**** Data lines ****

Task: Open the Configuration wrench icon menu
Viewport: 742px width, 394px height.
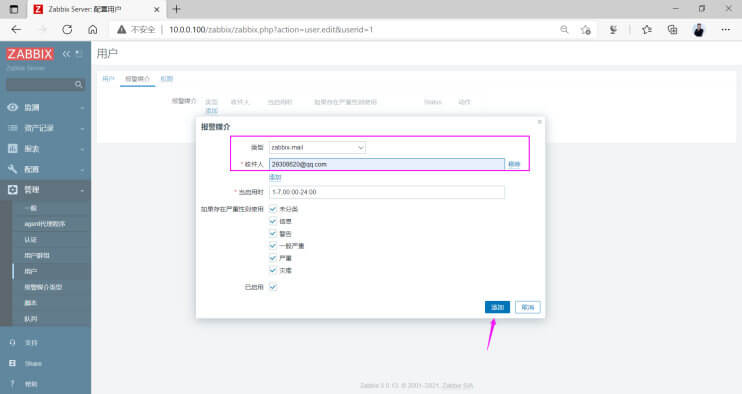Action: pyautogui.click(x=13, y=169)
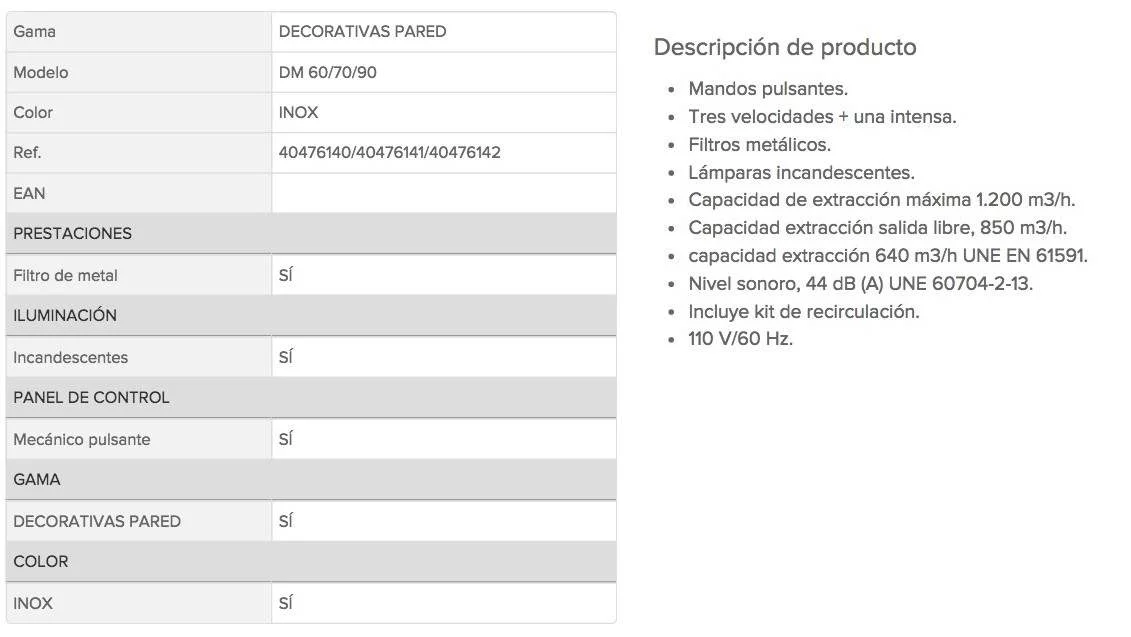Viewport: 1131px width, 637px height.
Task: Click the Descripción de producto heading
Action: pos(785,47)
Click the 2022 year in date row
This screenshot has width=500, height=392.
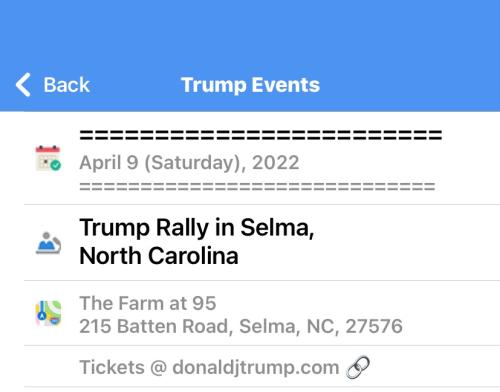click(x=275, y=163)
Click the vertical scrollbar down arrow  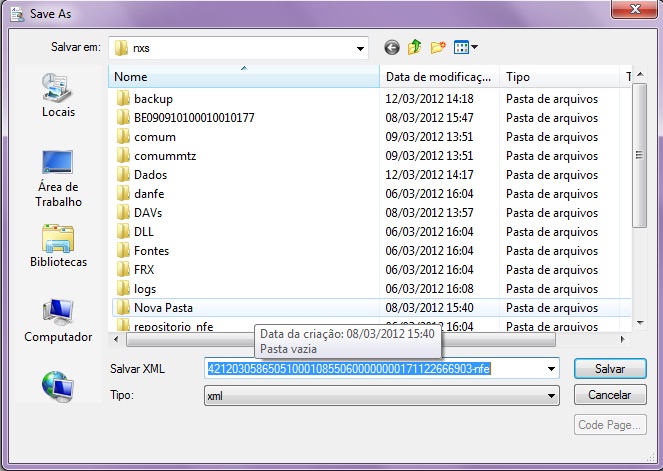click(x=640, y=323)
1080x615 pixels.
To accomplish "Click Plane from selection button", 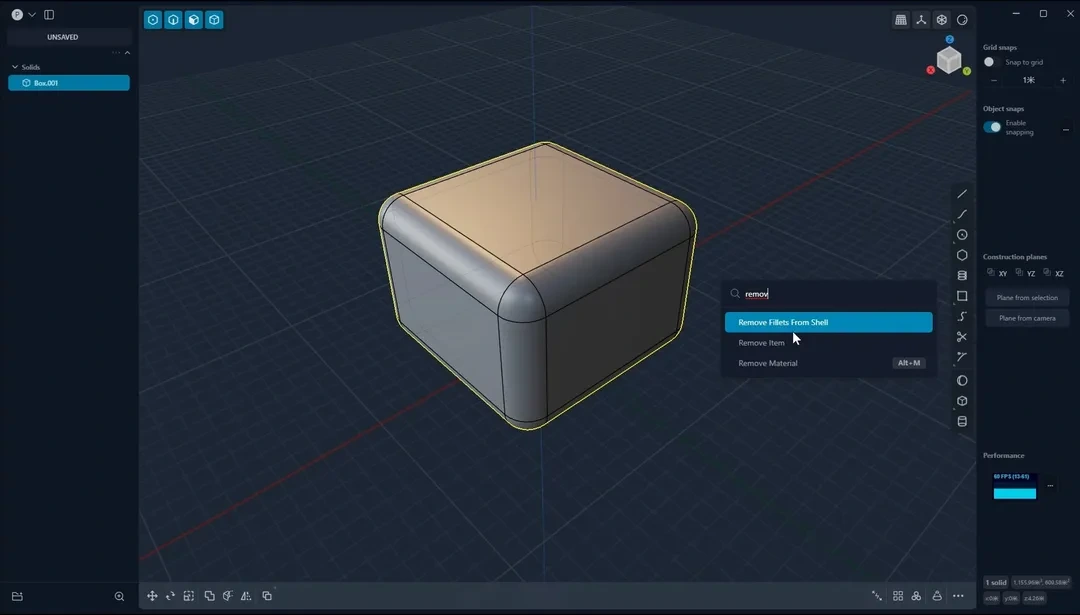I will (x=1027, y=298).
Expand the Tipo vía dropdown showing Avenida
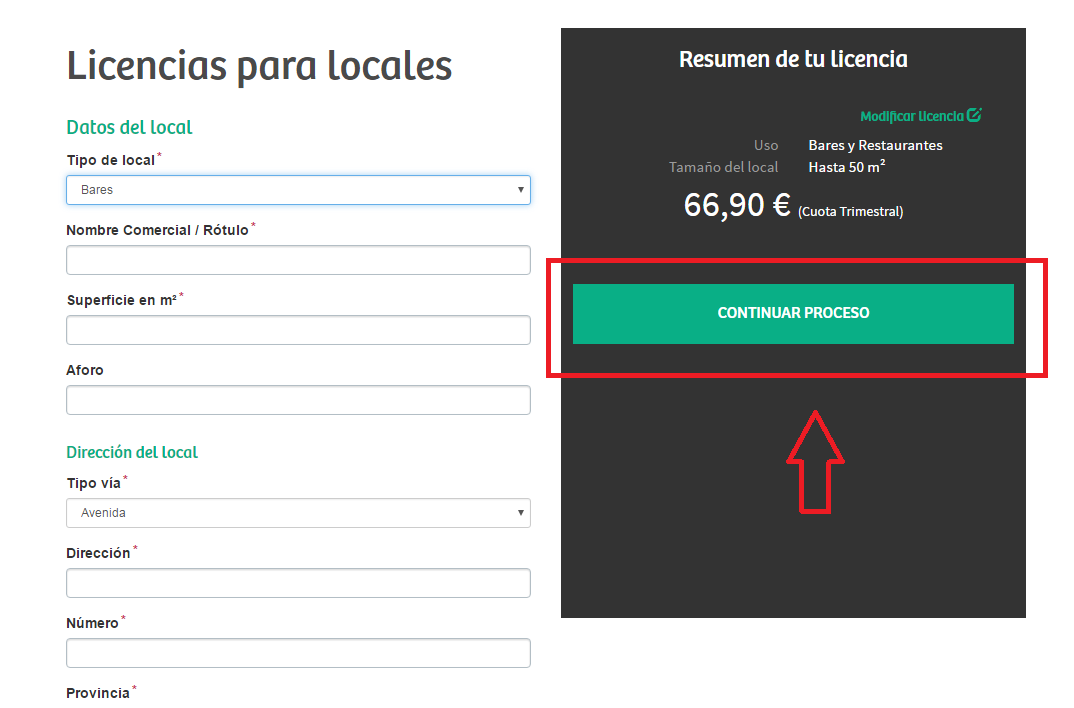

****

What you should do: Retype the records starting at the beginning and ending at the line that contains "click(x=275, y=163)", leaving out the pictures.

Written reply:
Task: Open the Configuration wrench icon menu
Viewport: 742px width, 394px height.
Action: pyautogui.click(x=13, y=169)
Viewport: 1131px width, 637px height.
Task: Click the Descripción de producto heading
Action: pos(785,47)
Click the 2022 year in date row
This screenshot has width=500, height=392.
click(x=275, y=163)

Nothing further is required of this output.